Abu Mazen, agora, só existe como projeção fantasmagórica das relações entre Israel, os EUA e a Autoridade Palestina. Ele é o único interlocutor admitido por Israel e pelos EUA, mas não representa a vontade dos palestinos. Essa equação, aparentemente insolúvel, condena a região à continuidade da violência e, no limite, ameaça implodir a OLP. O fundamentalismo e o jihadismo tendem a preencher o vácuo político.

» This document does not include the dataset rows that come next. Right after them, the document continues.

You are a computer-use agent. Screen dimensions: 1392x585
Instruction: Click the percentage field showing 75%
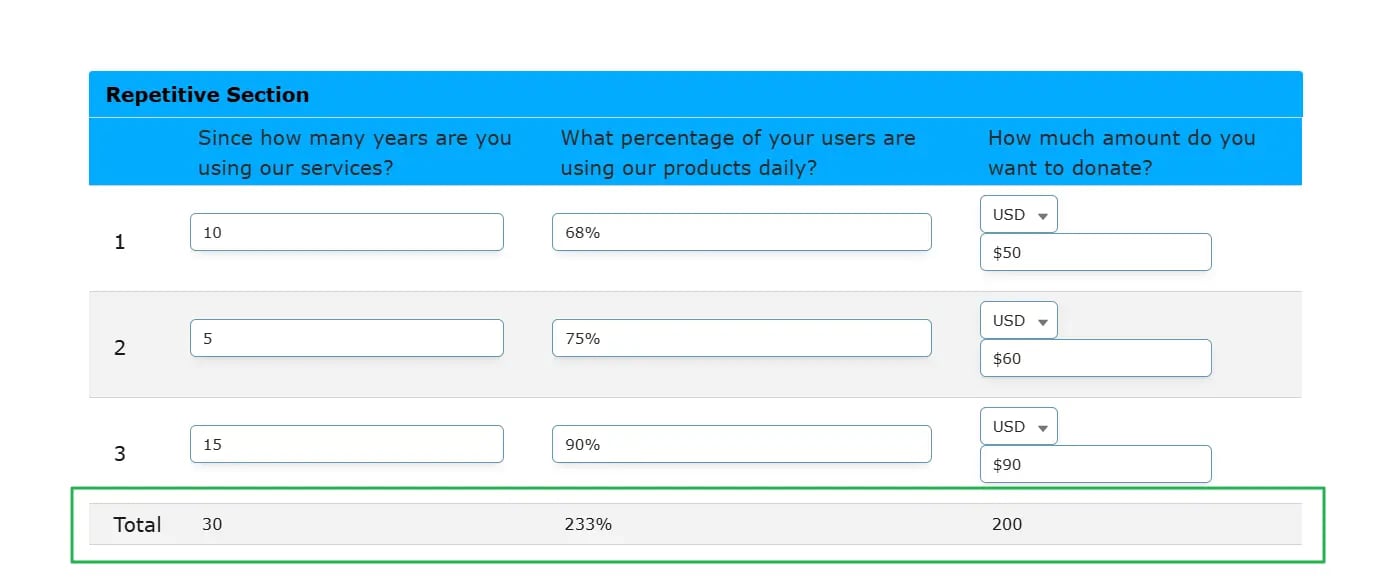pos(741,338)
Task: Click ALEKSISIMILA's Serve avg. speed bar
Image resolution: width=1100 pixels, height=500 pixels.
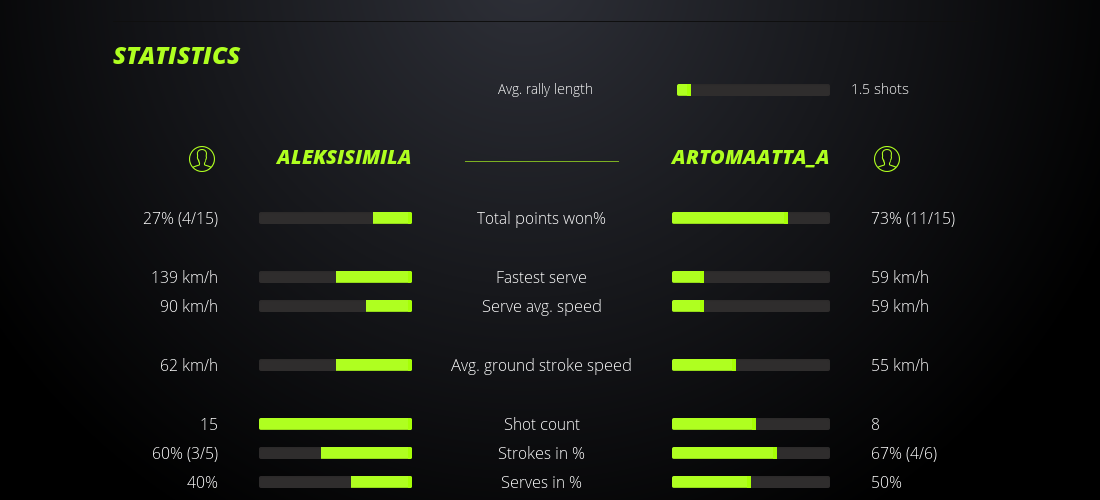Action: coord(335,306)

Os Acordos de Oslo, de 1993, foram costurados à luz do paradigma de que a solução da questão palestina seria a chave para a estabilização geopolítica do Oriente Médio. A paz com Israel e a construção de um Estado palestino viável e democrático funcionaram como antídoto contra o terror jihadista em toda a região e estabeleceriam um novo modelo político para as sociedades árabes. Os grupos fundamentalistas se veriam privados da bandeira de arregimentação proporcionada pelo sofrimento palestino. As ditaduras teocráticas, como a monarquia saudita, e os regimes autoritários seculares, como os do Egito e da Síria, seriam confrontados com o exemplo de uma democracia árabe.

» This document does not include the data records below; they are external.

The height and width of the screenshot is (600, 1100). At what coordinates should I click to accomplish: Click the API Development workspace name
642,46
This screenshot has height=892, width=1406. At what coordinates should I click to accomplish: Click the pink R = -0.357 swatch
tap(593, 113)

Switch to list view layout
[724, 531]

O paradigma sobreviveu à erosão do crônico impasse do processo de paz, mas não resistiu ao fogo concentrado da Doutrina Bush. Depois de 11 de setembro de 2001, os EUA promoveram uma inversão conceitual, passando a afirmar que a estabilização do Oriente Médio é que seria a chave para a solução da questão palestina. A invasão do Iraque e a ofensiva destinada a derrubar o regime da Síria foram apresentadas como elementos de um programa redentor, de difusão da liberdade no mundo muçulmano. Em Israel, o governo de Ariel Sharon extraiu o máximo proveito dessa estratégia, convertendo-a em justificativa para a sua política de interrupção das negociações de paz e definição unilateral de fronteiras.
Sob a Doutrina Bush, o Oriente Médio conhece a crise do nacionalismo árabe e a expansão do fundamentalismo. O Iraque oscila entre a guerra civil e a teocracia xiita. O Irã renuncia às reformas e embarca numa aventura nuclear. Os palestinos votam em massa no movimento islâmico que prega a destruição de Israel. As sementes do "choque de civilizações", regadas pela política de Washington, germinam como árvores de ódio.

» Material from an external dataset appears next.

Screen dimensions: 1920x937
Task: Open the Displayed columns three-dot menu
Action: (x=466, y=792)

Abu Mazen proclamou que as eleições palestinas abririam caminho para a aplicação do princípio de "um governo, uma lei, uma arma". Mas os EUA e Israel declararam que não sentarão para negociar com um governo palestino integrado por ministros do Hamas. A trágica ironia é que esse governo, se vier a se constituir, será o fruto do único processo eleitoral relativamente democrático no Oriente Médio árabe. Por isso, cedo ou tarde, os fatos confirmarão as palavras de Sami Abou Zohri, porta-voz do Hamas: "Os ocidentais não terão escolha a não ser nos aceitar".